START Supplied material

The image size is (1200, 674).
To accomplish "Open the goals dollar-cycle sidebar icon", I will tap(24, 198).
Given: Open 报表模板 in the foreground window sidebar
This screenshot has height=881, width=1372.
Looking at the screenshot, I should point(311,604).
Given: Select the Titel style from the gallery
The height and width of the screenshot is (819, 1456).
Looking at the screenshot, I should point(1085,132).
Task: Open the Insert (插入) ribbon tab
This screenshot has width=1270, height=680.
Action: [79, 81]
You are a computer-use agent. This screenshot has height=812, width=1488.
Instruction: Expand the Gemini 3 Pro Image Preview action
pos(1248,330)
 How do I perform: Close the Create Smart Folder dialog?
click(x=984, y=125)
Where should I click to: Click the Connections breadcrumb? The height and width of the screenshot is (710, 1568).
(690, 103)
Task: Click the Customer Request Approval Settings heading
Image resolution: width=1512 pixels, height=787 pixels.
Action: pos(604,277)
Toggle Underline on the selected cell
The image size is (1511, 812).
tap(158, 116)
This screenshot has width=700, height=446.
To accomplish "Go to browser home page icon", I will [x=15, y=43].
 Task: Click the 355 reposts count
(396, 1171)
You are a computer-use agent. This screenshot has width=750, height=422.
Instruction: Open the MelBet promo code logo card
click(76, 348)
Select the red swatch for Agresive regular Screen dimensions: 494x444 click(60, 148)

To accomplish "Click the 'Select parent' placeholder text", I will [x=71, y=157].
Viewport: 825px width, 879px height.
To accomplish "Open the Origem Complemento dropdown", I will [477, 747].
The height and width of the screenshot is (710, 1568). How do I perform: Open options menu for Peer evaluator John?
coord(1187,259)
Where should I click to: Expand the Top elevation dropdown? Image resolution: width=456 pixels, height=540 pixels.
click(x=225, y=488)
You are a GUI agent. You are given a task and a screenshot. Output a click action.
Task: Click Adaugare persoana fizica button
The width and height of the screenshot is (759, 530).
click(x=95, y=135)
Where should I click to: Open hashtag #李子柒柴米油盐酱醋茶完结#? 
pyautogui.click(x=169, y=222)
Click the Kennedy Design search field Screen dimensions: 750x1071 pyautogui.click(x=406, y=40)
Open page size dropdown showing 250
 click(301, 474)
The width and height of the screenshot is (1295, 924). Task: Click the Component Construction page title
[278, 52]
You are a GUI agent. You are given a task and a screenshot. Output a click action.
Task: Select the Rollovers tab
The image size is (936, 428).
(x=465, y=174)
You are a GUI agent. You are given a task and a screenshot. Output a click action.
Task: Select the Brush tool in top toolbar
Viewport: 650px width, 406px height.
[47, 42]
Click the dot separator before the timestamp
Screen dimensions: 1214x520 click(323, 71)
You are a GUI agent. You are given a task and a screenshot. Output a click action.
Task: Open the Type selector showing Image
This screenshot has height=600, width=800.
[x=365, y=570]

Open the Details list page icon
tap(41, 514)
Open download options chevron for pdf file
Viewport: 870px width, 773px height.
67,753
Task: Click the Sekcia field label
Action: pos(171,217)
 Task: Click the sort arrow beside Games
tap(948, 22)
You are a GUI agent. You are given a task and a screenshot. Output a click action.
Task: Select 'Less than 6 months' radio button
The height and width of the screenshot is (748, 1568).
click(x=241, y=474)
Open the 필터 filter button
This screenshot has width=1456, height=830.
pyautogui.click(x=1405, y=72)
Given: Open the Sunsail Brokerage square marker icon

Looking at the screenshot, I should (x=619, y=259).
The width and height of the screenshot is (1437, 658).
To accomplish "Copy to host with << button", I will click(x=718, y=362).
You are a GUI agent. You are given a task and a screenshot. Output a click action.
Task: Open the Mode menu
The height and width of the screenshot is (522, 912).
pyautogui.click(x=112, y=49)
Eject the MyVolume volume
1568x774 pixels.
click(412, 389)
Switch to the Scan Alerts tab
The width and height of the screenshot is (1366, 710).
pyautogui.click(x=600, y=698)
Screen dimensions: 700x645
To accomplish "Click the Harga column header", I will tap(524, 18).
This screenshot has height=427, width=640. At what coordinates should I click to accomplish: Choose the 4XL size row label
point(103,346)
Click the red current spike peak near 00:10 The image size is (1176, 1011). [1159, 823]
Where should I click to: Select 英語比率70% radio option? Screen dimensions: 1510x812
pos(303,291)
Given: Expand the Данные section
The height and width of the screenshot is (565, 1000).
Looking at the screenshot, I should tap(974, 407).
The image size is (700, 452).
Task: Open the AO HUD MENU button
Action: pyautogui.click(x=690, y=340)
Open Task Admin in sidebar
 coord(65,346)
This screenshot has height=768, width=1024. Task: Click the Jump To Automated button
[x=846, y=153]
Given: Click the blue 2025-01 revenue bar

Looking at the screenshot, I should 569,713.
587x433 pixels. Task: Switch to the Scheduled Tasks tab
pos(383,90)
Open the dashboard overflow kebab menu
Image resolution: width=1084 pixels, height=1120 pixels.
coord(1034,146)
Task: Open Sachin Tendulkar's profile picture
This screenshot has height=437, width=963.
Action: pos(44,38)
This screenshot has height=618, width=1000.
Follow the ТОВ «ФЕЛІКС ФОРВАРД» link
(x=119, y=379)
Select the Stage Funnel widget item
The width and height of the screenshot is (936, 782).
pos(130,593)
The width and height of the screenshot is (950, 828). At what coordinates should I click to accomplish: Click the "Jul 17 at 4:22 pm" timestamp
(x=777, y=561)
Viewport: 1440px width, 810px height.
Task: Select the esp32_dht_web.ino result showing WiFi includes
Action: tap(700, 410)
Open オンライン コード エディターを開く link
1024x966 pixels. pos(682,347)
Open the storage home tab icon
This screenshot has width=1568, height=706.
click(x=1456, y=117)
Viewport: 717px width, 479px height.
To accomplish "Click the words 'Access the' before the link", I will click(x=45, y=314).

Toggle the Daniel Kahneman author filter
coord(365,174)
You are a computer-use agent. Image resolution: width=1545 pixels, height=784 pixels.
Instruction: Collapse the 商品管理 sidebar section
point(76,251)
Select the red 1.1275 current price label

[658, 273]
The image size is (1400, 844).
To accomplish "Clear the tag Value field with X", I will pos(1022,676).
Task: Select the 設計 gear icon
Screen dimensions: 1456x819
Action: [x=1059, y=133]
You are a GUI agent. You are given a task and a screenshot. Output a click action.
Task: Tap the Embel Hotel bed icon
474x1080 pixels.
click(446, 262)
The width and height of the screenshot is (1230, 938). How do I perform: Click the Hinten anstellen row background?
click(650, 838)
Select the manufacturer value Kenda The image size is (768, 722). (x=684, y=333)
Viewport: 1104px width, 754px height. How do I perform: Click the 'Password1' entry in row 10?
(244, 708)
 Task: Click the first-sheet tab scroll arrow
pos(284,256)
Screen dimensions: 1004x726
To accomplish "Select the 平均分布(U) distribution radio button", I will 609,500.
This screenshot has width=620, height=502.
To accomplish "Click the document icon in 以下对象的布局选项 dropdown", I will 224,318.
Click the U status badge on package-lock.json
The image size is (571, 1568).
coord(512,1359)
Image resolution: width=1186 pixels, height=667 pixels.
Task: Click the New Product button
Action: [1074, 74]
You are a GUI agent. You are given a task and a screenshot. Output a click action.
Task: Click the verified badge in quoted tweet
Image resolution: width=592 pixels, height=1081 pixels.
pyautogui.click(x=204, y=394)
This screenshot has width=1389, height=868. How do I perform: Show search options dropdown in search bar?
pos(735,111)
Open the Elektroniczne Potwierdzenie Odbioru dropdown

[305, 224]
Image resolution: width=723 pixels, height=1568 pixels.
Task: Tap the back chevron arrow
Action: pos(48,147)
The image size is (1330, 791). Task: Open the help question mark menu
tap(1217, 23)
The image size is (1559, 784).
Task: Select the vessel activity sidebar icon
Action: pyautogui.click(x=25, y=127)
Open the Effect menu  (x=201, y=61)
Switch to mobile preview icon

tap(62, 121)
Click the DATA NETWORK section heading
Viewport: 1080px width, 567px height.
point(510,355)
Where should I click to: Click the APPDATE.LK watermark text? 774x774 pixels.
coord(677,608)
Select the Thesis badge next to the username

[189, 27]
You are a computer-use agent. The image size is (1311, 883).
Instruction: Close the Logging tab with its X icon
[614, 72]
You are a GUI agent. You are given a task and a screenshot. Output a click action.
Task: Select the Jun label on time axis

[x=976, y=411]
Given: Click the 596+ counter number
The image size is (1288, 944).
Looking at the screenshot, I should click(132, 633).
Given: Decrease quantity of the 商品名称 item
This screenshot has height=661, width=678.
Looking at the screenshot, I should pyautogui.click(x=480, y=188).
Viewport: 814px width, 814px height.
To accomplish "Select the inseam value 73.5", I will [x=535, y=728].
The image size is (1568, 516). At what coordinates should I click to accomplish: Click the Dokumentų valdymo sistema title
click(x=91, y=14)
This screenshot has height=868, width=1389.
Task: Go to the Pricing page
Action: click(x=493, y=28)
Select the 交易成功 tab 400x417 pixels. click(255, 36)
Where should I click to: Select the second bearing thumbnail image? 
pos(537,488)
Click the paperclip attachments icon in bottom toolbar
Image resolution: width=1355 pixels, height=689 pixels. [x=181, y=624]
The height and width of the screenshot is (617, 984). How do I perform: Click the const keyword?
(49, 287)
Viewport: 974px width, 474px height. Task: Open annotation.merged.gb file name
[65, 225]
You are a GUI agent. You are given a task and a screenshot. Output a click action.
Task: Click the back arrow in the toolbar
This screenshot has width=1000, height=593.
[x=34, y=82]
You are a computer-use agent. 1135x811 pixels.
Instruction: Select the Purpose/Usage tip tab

END Supplied material

# Instructions to follow
Write out the lines of the listing above, beginning at the line that contains "Given: Open the" and stopping after the line that contains "pyautogui.click(x=112, y=49)", reproducing them without any change.

# Written response
Given: Open the Sunsail Brokerage square marker icon

Looking at the screenshot, I should (x=619, y=259).
The width and height of the screenshot is (1437, 658).
To accomplish "Copy to host with << button", I will click(x=718, y=362).
You are a GUI agent. You are given a task and a screenshot. Output a click action.
Task: Open the Mode menu
The height and width of the screenshot is (522, 912).
pyautogui.click(x=112, y=49)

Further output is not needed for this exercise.